◆ TASK DESCRIPTION: Your job is to print, exactly, the lines in the data below from the line with "Cardano perto de" through the line with "Arte (492, 1759)", both included, and to omit any picture.

◆ EXTRACTED INFORMATION:
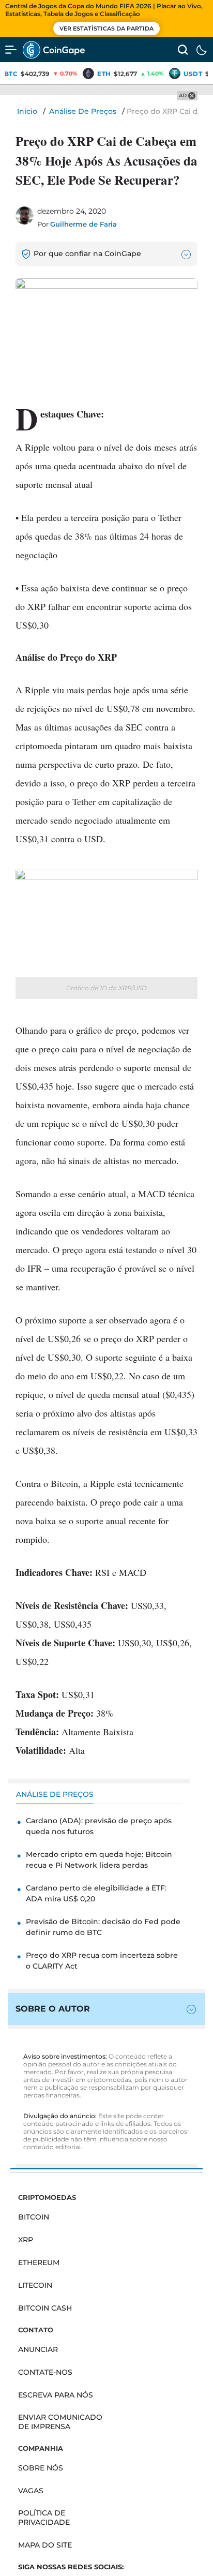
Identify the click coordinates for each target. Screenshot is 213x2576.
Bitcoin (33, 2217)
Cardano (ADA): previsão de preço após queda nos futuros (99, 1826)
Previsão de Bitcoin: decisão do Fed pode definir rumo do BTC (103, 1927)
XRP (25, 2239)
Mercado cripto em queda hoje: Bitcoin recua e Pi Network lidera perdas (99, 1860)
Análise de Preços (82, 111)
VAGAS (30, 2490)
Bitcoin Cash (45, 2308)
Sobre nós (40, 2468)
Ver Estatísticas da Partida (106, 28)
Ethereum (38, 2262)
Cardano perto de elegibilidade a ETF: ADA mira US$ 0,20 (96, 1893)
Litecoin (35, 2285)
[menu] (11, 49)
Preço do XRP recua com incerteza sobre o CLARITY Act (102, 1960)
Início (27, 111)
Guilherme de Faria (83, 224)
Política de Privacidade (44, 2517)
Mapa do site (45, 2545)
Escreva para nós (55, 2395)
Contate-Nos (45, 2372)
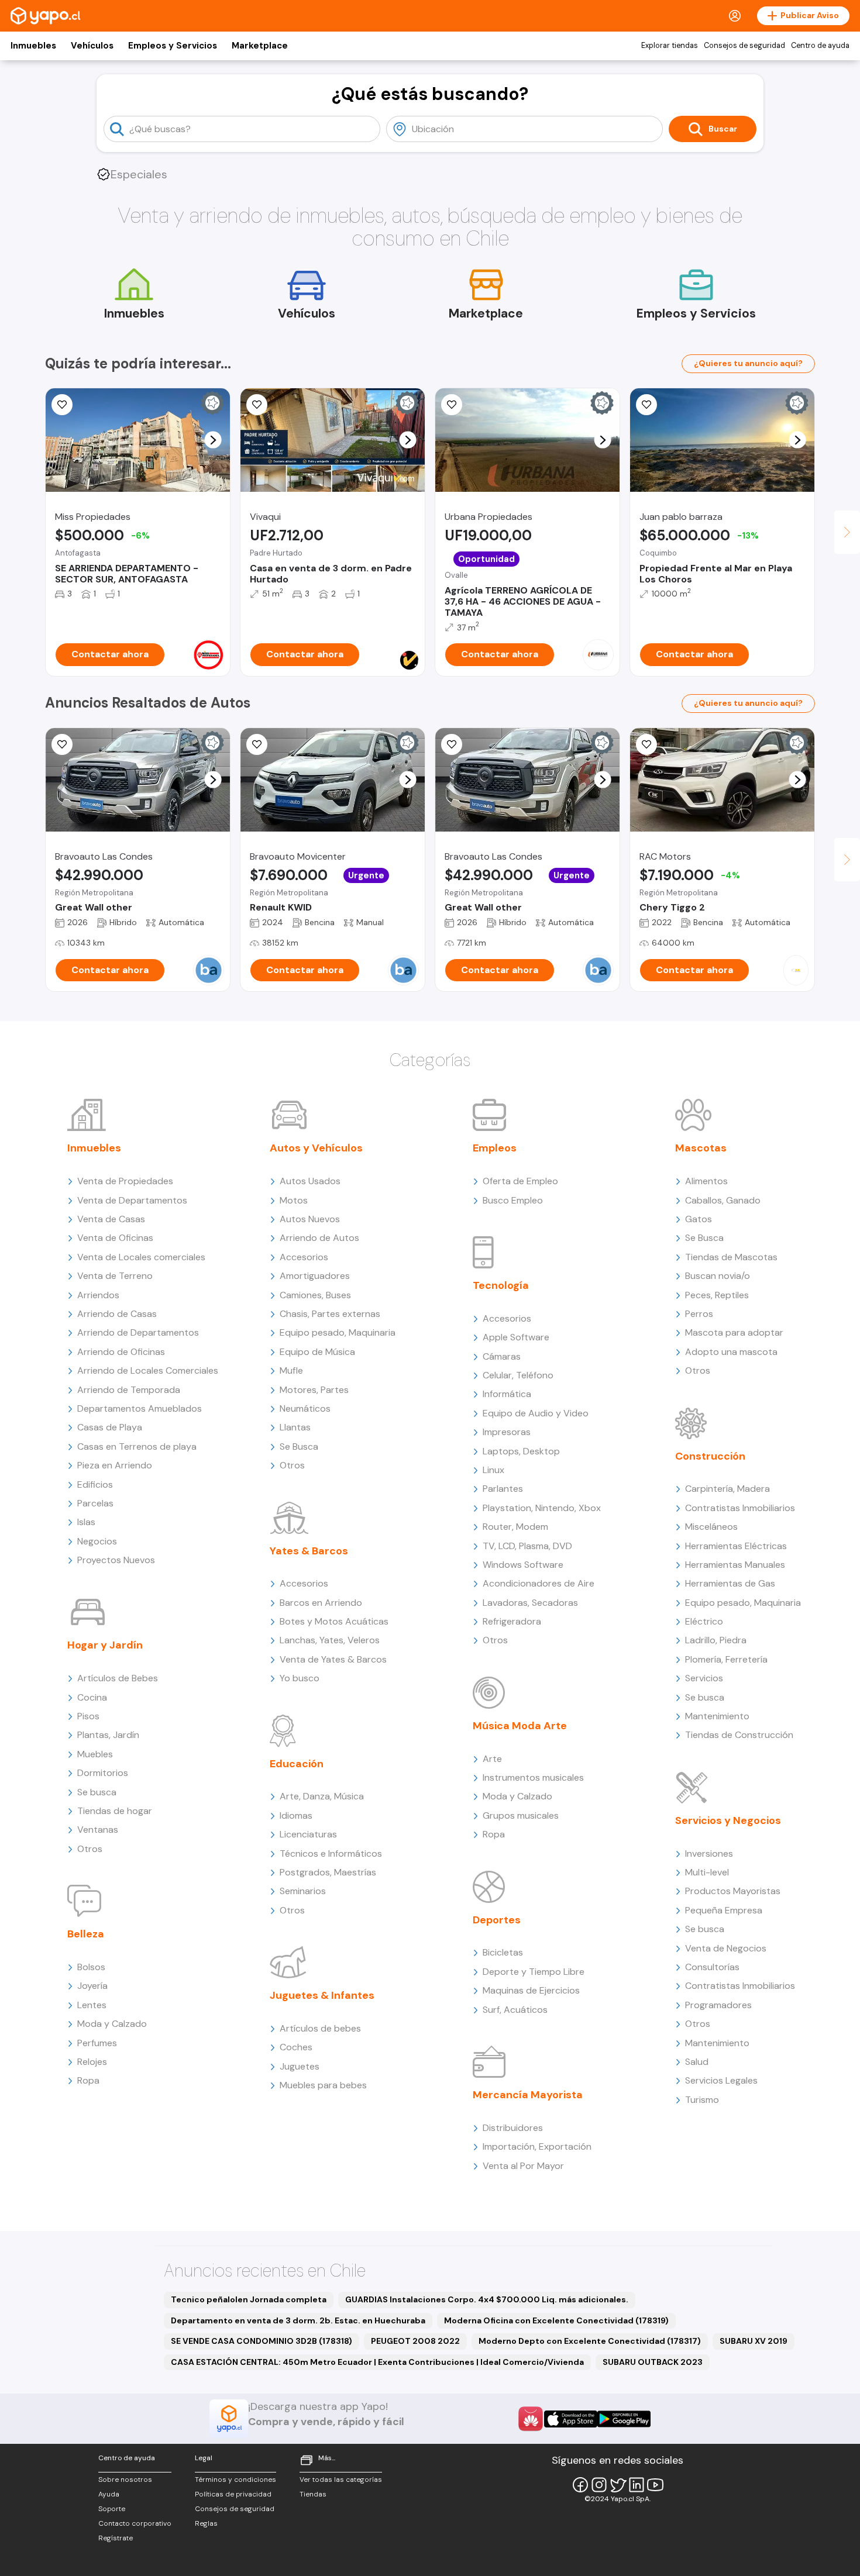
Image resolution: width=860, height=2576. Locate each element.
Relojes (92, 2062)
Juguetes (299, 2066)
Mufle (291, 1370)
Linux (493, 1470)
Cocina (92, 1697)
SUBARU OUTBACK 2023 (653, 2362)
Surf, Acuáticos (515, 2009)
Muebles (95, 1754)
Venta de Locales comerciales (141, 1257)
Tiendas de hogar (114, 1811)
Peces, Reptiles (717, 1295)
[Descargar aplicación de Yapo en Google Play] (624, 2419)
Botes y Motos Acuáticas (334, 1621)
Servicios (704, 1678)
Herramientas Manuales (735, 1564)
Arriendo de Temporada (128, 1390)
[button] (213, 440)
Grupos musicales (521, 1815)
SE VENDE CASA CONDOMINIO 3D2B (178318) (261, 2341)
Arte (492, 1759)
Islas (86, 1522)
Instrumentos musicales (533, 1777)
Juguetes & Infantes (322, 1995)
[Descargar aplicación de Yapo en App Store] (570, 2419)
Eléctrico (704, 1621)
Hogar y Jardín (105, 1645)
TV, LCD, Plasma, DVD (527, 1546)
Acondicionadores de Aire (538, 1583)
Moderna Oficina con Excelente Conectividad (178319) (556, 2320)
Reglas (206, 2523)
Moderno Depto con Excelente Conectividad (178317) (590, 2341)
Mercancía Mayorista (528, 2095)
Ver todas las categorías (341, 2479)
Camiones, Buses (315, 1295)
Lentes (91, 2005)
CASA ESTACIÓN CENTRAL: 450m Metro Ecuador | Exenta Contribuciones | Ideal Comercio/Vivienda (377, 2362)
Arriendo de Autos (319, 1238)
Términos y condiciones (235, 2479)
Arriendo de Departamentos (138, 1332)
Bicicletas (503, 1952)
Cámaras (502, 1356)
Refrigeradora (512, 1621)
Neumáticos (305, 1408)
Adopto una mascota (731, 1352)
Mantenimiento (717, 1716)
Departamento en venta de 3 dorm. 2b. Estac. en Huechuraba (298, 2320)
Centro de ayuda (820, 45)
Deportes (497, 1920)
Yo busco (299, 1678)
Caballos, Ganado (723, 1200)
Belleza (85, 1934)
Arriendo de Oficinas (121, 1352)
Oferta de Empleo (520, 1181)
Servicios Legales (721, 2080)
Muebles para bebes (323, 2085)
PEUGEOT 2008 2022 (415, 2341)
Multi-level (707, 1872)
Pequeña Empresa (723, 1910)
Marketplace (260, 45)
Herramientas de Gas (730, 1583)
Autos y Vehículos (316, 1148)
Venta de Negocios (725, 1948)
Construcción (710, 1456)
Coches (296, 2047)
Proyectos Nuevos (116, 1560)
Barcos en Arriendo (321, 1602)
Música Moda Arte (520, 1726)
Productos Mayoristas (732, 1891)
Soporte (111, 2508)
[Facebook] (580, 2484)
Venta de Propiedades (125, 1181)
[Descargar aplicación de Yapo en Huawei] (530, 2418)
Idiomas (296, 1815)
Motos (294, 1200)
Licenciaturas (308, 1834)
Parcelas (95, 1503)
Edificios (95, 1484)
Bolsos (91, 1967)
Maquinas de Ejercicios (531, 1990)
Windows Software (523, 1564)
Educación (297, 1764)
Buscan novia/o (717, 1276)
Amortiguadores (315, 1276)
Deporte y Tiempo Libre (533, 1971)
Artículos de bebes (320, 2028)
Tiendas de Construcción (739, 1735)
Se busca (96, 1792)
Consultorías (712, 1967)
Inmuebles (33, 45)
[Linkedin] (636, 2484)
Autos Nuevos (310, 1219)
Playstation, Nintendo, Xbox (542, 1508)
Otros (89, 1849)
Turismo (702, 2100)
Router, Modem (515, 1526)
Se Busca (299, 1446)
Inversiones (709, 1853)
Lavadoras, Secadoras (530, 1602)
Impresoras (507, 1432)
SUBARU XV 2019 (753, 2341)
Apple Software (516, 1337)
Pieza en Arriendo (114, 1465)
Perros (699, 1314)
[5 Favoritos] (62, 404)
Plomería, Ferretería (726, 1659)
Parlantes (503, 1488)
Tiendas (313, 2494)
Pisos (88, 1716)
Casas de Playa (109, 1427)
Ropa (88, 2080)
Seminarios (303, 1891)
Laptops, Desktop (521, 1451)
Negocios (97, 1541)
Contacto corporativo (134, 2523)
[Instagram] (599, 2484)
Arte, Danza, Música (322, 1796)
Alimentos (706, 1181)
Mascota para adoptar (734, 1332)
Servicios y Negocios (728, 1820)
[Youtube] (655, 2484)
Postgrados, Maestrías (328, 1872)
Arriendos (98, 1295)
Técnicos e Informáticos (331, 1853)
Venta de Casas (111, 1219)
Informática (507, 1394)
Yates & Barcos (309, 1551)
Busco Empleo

◆ EXERCISE OUTPUT:
Cardano perto de elegibilidade a ETF: ADA mira US$ 0,20 (96, 1893)
Litecoin (35, 2285)
[menu] (11, 49)
Preço do XRP recua com incerteza sobre o CLARITY Act (102, 1960)
Início (27, 111)
Guilherme de Faria (83, 224)
Política de Privacidade (44, 2517)
Mapa do site (45, 2545)
Escreva para nós (55, 2395)
Contate-Nos (45, 2372)
Image resolution: width=860, height=2576. Locate each element.
Relojes (92, 2062)
Juguetes (299, 2066)
Mufle (291, 1370)
Linux (493, 1470)
Cocina (92, 1697)
SUBARU OUTBACK 2023 (653, 2362)
Surf, Acuáticos (515, 2009)
Muebles (95, 1754)
Venta de Locales comerciales (141, 1257)
Tiendas de hogar (114, 1811)
Peces, Reptiles (717, 1295)
[Descargar aplicación de Yapo en Google Play] (624, 2419)
Botes y Motos Acuáticas (334, 1621)
Servicios (704, 1678)
Herramientas Manuales (735, 1564)
Arriendo de Temporada (128, 1390)
[button] (213, 440)
Grupos musicales (521, 1815)
SE VENDE CASA CONDOMINIO 3D2B (178318) (261, 2341)
Arte (492, 1759)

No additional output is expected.